WHAT YOU NEED TO DO
Would you set down the whole listing again exactly as it appears?

SUPPLIED MATERIAL
..........

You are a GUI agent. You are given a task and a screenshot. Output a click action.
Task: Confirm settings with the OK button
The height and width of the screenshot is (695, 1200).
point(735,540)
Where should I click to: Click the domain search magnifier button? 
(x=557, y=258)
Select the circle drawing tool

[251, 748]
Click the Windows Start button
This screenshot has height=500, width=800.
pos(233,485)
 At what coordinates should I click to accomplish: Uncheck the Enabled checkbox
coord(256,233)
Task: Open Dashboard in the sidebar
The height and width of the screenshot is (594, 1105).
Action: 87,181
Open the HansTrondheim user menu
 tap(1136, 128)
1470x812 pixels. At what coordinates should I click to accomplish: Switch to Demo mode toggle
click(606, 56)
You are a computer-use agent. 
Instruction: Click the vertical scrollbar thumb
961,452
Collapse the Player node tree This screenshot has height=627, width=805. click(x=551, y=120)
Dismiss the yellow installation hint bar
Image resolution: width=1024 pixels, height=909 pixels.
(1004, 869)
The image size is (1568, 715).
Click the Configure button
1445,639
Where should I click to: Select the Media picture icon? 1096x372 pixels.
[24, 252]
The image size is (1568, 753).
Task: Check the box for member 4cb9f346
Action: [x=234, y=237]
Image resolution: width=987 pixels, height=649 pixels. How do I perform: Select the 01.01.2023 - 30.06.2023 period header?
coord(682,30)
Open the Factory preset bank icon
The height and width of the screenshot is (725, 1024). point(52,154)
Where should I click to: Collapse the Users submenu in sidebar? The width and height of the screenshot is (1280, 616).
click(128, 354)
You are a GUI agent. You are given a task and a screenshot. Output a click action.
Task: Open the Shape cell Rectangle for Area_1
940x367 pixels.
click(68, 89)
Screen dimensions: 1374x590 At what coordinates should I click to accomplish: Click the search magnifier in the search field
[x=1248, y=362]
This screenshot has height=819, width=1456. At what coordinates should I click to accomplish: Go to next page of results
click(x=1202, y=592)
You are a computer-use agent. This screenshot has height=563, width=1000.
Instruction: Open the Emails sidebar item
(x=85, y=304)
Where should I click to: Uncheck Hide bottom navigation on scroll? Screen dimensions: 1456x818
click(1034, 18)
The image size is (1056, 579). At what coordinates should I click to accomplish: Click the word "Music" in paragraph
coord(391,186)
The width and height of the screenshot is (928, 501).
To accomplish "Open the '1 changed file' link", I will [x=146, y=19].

..........

WRITTEN RESPONSE
You are a GUI agent. You are given a task and a screenshot. Output a click action.
Task: Confirm settings with the OK button
The height and width of the screenshot is (695, 1200).
point(735,540)
Where should I click to: Click the domain search magnifier button? 
(x=557, y=258)
Select the circle drawing tool

[251, 748]
Click the Windows Start button
This screenshot has height=500, width=800.
pos(233,485)
 At what coordinates should I click to accomplish: Uncheck the Enabled checkbox
coord(256,233)
Task: Open Dashboard in the sidebar
The height and width of the screenshot is (594, 1105).
Action: 87,181
Open the HansTrondheim user menu
 tap(1136, 128)
1470x812 pixels. At what coordinates should I click to accomplish: Switch to Demo mode toggle
click(606, 56)
You are a computer-use agent. 
Instruction: Click the vertical scrollbar thumb
961,452
Collapse the Player node tree This screenshot has height=627, width=805. click(x=551, y=120)
Dismiss the yellow installation hint bar
Image resolution: width=1024 pixels, height=909 pixels.
(1004, 869)
The image size is (1568, 715).
Click the Configure button
1445,639
Where should I click to: Select the Media picture icon? 1096x372 pixels.
[24, 252]
The image size is (1568, 753).
Task: Check the box for member 4cb9f346
Action: [x=234, y=237]
Image resolution: width=987 pixels, height=649 pixels. How do I perform: Select the 01.01.2023 - 30.06.2023 period header?
coord(682,30)
Open the Factory preset bank icon
The height and width of the screenshot is (725, 1024). point(52,154)
Where should I click to: Collapse the Users submenu in sidebar? The width and height of the screenshot is (1280, 616).
click(128, 354)
You are a GUI agent. You are given a task and a screenshot. Output a click action.
Task: Open the Shape cell Rectangle for Area_1
940x367 pixels.
click(68, 89)
Screen dimensions: 1374x590 At what coordinates should I click to accomplish: Click the search magnifier in the search field
[x=1248, y=362]
This screenshot has height=819, width=1456. At what coordinates should I click to accomplish: Go to next page of results
click(x=1202, y=592)
You are a computer-use agent. This screenshot has height=563, width=1000.
Instruction: Open the Emails sidebar item
(x=85, y=304)
Where should I click to: Uncheck Hide bottom navigation on scroll? Screen dimensions: 1456x818
click(1034, 18)
The image size is (1056, 579). At what coordinates should I click to accomplish: Click the word "Music" in paragraph
coord(391,186)
The width and height of the screenshot is (928, 501).
To accomplish "Open the '1 changed file' link", I will [x=146, y=19].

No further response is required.